Нагнав на всех страху, он снова принялся за Еламана.
«Ау, ау, пес паршивый, ты ведь не себя, а меня, благодетеля своего, перед всеми сородичами позоришь! Да неужто не понял ты, собака, до сих пор, что черная верблюдица — священная скотина этого аула? Особая животина! Ведь если, не приведи господь, она бы подохла, кто бы хотел погрызть ее кости? Я бы хотел погрызть! А? Ведь она у нас у всех самое драгоценное, что только было в этом поганом ауле! Что же это, а? Или ты в нашем роду человека благородного не нашел, что сплавляешь ее черт знает кому и куда? Скажи мне, ну, скажи, по какому такому праву ты над нами издеваешься, а? А?..»— распалялся Судр Ахмет, подняв невообразимый крик в уютном, наполненном до этого мирной беседой доме.

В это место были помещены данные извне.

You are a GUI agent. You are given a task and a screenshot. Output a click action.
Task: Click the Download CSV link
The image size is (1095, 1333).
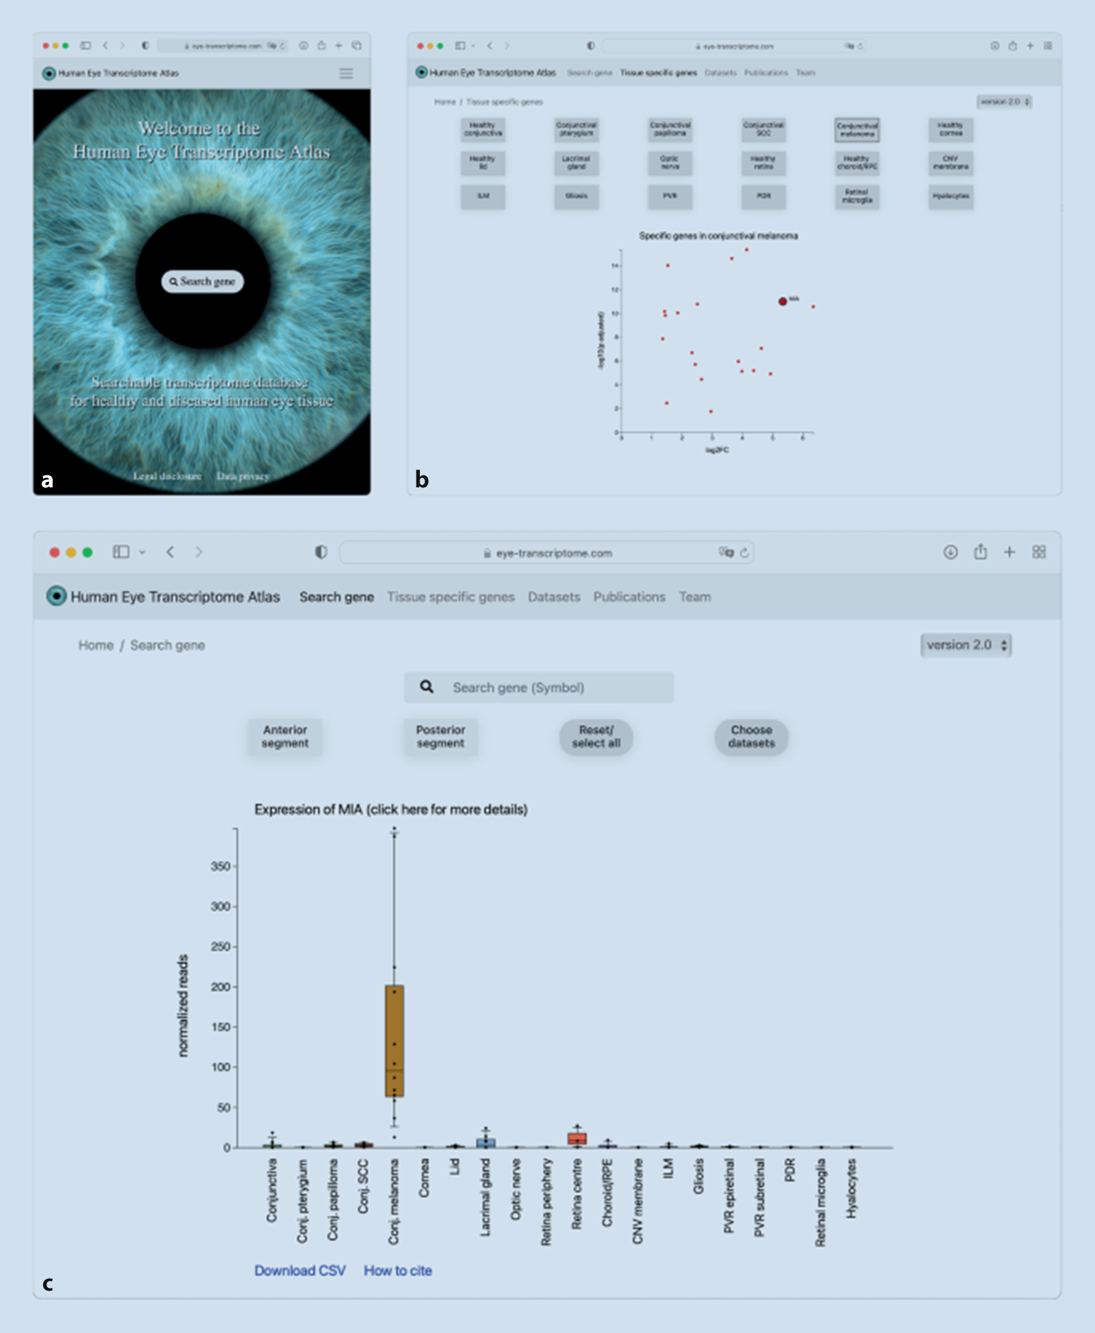[300, 1270]
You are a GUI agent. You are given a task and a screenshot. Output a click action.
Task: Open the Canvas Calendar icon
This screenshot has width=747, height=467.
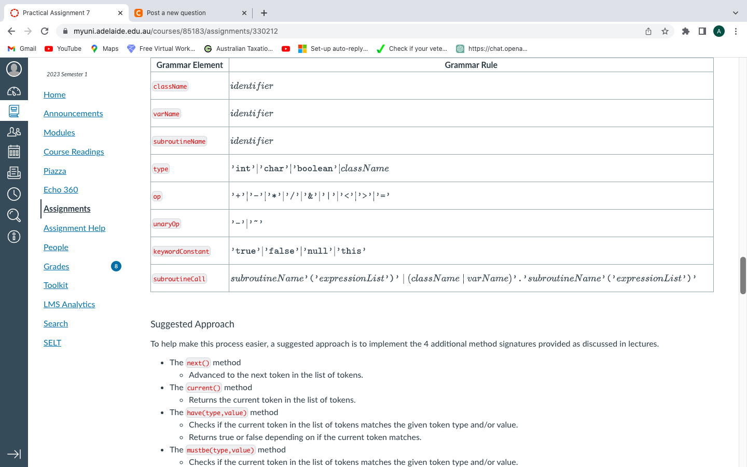pos(14,152)
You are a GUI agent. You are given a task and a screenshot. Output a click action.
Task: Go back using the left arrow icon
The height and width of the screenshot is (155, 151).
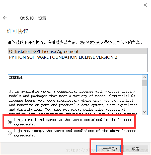pyautogui.click(x=5, y=18)
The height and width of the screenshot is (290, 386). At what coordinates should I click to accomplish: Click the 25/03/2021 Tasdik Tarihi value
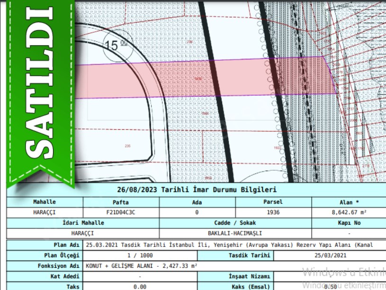329,255
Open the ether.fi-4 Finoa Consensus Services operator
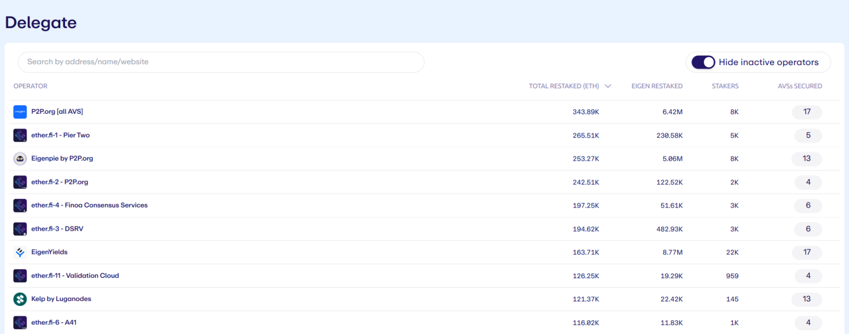This screenshot has width=849, height=334. pyautogui.click(x=89, y=205)
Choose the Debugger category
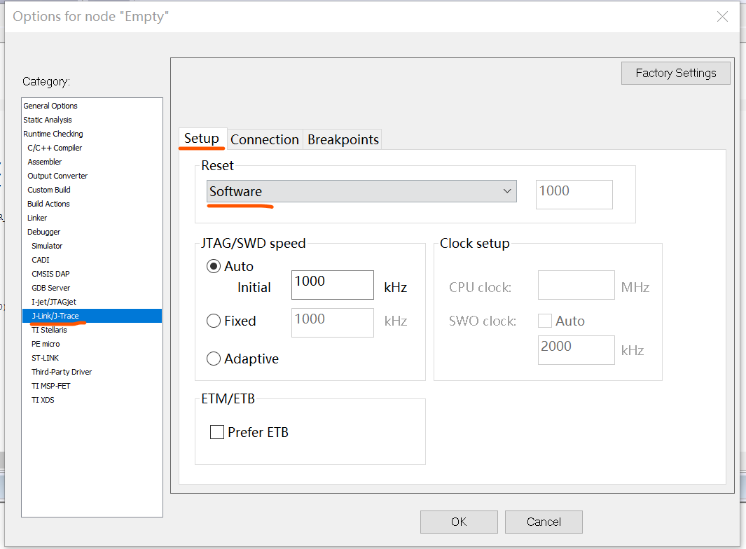 click(x=44, y=232)
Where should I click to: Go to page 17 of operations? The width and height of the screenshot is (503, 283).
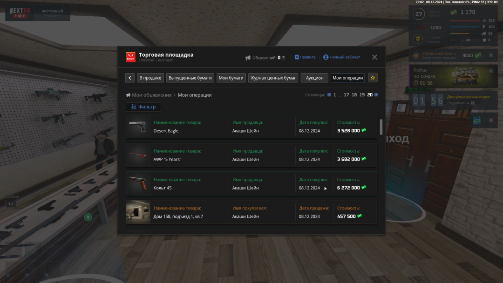pos(346,95)

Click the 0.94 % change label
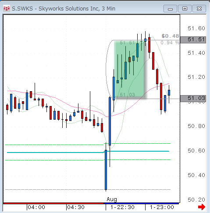click(x=170, y=43)
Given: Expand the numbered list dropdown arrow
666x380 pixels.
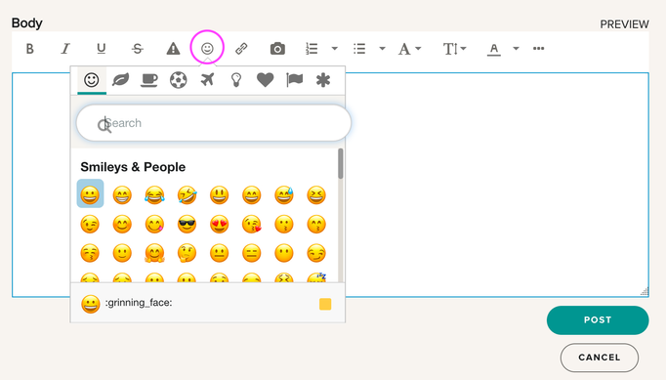Looking at the screenshot, I should point(335,49).
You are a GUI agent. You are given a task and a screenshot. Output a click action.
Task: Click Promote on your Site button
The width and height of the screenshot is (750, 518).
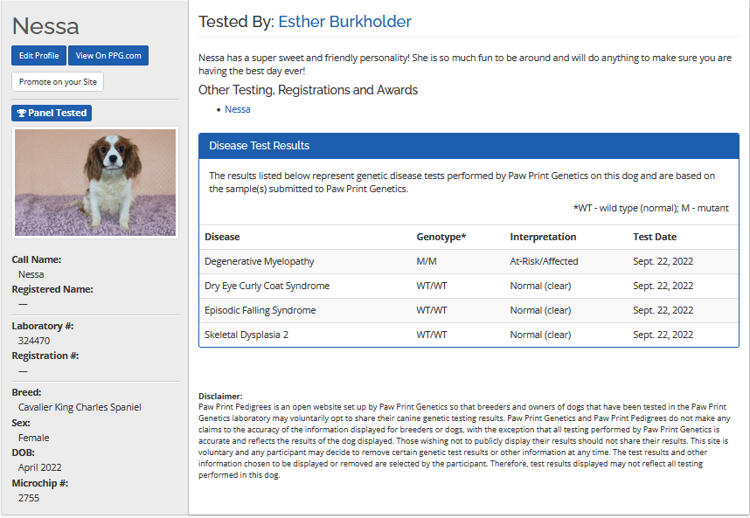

Еламана душил смех, но он знал, как обидчив Судр Ахмет, и рта не смел раскрыть, только усиленно потирал лоб. Кто-то из приезжих заикнулся было, что и их верблюдица тоже достойная скотинка — и пышношерстная, и стельная, и вот-вот опростается, уж и вымя набухло, и сосцы набрякли, и пупырышки белые появились… Судр Ахмет и не дослушал. «Нет, — закричал он, — человека, который всю жизнь с малых лет имел дело со скотиной, который мозоли себе набил на скотине, не обманешь, не проведешь! Что-что, а скотину, выросшую на твоих глазах, можно узнать и полюбить, как собственного ребенка. А твою паршивую, больную, старую, дурацкую, хваленую верблюдицу, которую ты сбагрил этому дураку, я — будь спокоен! — разглядел как следует. И еще неизвестно, когда она опростается. Она и не опростается никогда, и вымя ее совсем не набухало, и никакие это не белые пупырышки, а самые обыкновенные болячки от грязи и пота, которые бывают летом в паху любой скотины».
И пошел, и пошел Судр Ахмет поминать всю скотину и всех родственников этого аула до седьмого колена… Не только человек — сам всевышний не смог бы его теперь остановить. Мало того, что никто в доме слова не мог вымолвить, никто не знал, что и возражать расходившемуся гостю, и всем начинало уже казаться, что верблюдица их и в самом деле никакая не стельная. «Собираешь, собираешь, — убивался Судр Ахмет, — всю жизнь скот по крупиночке, по щепотке, а этот недоумок расшвыривает его горстями. Ойбай, ойбай-ау, ну как тут промолчать!»
Всем в доме стало страшно неловко. Даже Еламан, знавший Судр Ахмета как облупленного, только глазами хлопал. Сделав грустное лицо, он повернулся к растерявшимся гостям, с которыми так удачно было сторговался, и смущенно сказал: «Уважаемый в нашем роду человек! Можно сказать, мой старший брат. Я вот без его совета затеял дело, и, сами видите, неладно получилось. Уж не обессудьте».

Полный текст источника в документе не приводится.